### EXERCISE REQUIREMENTS
Can you repeat each of these entries word for word?

== EXTRACTED ENTRIES

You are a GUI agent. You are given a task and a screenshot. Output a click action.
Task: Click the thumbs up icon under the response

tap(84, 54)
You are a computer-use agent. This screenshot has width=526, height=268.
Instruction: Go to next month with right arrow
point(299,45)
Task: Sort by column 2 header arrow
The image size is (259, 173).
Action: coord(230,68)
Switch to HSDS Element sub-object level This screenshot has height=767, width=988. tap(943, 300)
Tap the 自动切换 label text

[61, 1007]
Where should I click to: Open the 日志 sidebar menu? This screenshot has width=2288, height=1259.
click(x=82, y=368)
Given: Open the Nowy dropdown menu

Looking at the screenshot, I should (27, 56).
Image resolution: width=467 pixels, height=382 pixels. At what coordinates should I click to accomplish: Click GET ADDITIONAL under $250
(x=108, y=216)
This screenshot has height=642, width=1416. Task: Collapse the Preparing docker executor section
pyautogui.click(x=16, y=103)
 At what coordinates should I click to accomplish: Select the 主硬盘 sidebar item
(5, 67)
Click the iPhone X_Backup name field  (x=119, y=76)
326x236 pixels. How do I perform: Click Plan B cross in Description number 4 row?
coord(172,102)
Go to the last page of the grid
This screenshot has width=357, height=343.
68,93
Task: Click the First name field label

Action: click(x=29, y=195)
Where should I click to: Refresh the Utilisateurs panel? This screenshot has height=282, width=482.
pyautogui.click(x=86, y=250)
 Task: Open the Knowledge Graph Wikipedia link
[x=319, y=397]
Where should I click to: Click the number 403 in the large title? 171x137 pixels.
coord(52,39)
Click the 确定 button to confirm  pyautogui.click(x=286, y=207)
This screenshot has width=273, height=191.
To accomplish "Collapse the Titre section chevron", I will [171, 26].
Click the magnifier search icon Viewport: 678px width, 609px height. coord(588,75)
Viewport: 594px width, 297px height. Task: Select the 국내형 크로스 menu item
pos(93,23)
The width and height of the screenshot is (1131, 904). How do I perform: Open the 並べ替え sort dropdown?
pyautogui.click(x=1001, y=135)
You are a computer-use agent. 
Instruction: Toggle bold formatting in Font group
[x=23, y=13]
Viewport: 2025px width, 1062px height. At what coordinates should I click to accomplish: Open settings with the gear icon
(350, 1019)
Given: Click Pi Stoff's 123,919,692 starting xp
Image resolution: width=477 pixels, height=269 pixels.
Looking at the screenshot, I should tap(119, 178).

====

### PROBLEM SOLUTION
You are a GUI agent. You are given a task and a screenshot. Output a click action.
Task: Click the thumbs up icon under the response

tap(84, 54)
You are a computer-use agent. This screenshot has width=526, height=268.
Instruction: Go to next month with right arrow
point(299,45)
Task: Sort by column 2 header arrow
The image size is (259, 173).
Action: coord(230,68)
Switch to HSDS Element sub-object level This screenshot has height=767, width=988. tap(943, 300)
Tap the 自动切换 label text

[61, 1007]
Where should I click to: Open the 日志 sidebar menu? This screenshot has width=2288, height=1259.
click(x=82, y=368)
Given: Open the Nowy dropdown menu

Looking at the screenshot, I should (27, 56).
Image resolution: width=467 pixels, height=382 pixels. At what coordinates should I click to accomplish: Click GET ADDITIONAL under $250
(x=108, y=216)
This screenshot has height=642, width=1416. Task: Collapse the Preparing docker executor section
pyautogui.click(x=16, y=103)
 At what coordinates should I click to accomplish: Select the 主硬盘 sidebar item
(5, 67)
Click the iPhone X_Backup name field  (x=119, y=76)
326x236 pixels. How do I perform: Click Plan B cross in Description number 4 row?
coord(172,102)
Go to the last page of the grid
This screenshot has width=357, height=343.
68,93
Task: Click the First name field label

Action: click(x=29, y=195)
Where should I click to: Refresh the Utilisateurs panel? This screenshot has height=282, width=482.
pyautogui.click(x=86, y=250)
 Task: Open the Knowledge Graph Wikipedia link
[x=319, y=397]
Where should I click to: Click the number 403 in the large title? 171x137 pixels.
coord(52,39)
Click the 确定 button to confirm  pyautogui.click(x=286, y=207)
This screenshot has width=273, height=191.
To accomplish "Collapse the Titre section chevron", I will [171, 26].
Click the magnifier search icon Viewport: 678px width, 609px height. coord(588,75)
Viewport: 594px width, 297px height. Task: Select the 국내형 크로스 menu item
pos(93,23)
The width and height of the screenshot is (1131, 904). How do I perform: Open the 並べ替え sort dropdown?
pyautogui.click(x=1001, y=135)
You are a computer-use agent. 
Instruction: Toggle bold formatting in Font group
[x=23, y=13]
Viewport: 2025px width, 1062px height. At what coordinates should I click to accomplish: Open settings with the gear icon
(350, 1019)
Given: Click Pi Stoff's 123,919,692 starting xp
Image resolution: width=477 pixels, height=269 pixels.
Looking at the screenshot, I should tap(119, 178).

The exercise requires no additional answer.